The Bureau of Labor Statistics released a report in April that revealed the national unemployment rate has reached a record low in 50 years. The rate, which currently rests at around 3.6% is the lowest that it’s been since 1969. However, the lower unemployment rate still has a drawback as it doesn’t account for those who have left the job search altogether. Overall, though, the lower unemployment rate and increase in jobs has led to a stronger economy, according to experts. It is estimated that nearly 263,000 jobs were added in the month of April alone.
What Industries Are Doing The Best?
Most industries are reporting more and more job openings as we head into the second quarter of 2019. Industries such as construction and health services have seen the most significant rise. This is probably because cities are expanding and, with that, comes a need for more healthcare services in new places. Suburbs are becoming more populated. Because of that new buildings and communities are popping up across the country. However, industries like retail and manufacturing have seen a steady loss over the last few years. This could be due to the rise of robotic technology that’s been increasingly replacing manufacturing jobs. Meanwhile the alleged retail apocalypse has plagued shopping malls around the country.

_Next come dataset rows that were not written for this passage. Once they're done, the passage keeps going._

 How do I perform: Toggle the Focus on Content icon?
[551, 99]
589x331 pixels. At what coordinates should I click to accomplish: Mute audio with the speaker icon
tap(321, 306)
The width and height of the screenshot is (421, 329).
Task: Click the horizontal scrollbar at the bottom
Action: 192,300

Among the demographics that have seen the lowest unemployment rates are among Asian (2.2%) and white (3.1%) communities. Men (3.4%) have a higher unemployment rate than women (3.1%). Meanwhile hispanics (4.2%) and blacks (6.7%) are among the demographics with the highest unemployment rates as of April 2019. Other industries that have seen a steady rise in employment rates include business services and social assistance. Overall, around 20 million jobs have been created within the U.S. economy since 2009.
These numbers do look good But there is more data to suggest that things aren’t going as well as they seem. For example, the number of people employed part-time because of their income hasn’t changed much at all. This suggests that just as many people as before are being forced to take on part-time jobs because full-time work is just flat-out hard to find. It also suggests that more people than ever are opting into short-term and contract work instead of taking on full-time positions within one company.
A low unemployment rate could very well signal growth in the economy (as would rapid urban expansion, as I mentioned before). However, it could also signal that the work economy is shifting in a way that it hasn’t before. The Bureau of Labor Statistics doesn’t have a way to determine how many people may be under-employed or have left the job search altogether. It doesn’t account for how many people have chosen to take on more contract work in lieu of working full-time within one company.
The gig economy has had a chance to thrive in the digital age. The Bureau of Labor Statistics hasn’t found a way to catch up with that shift in work culture. Your local coworking space may be full. But how many of those members are actually making as much as they would be in a full-time gig within a company?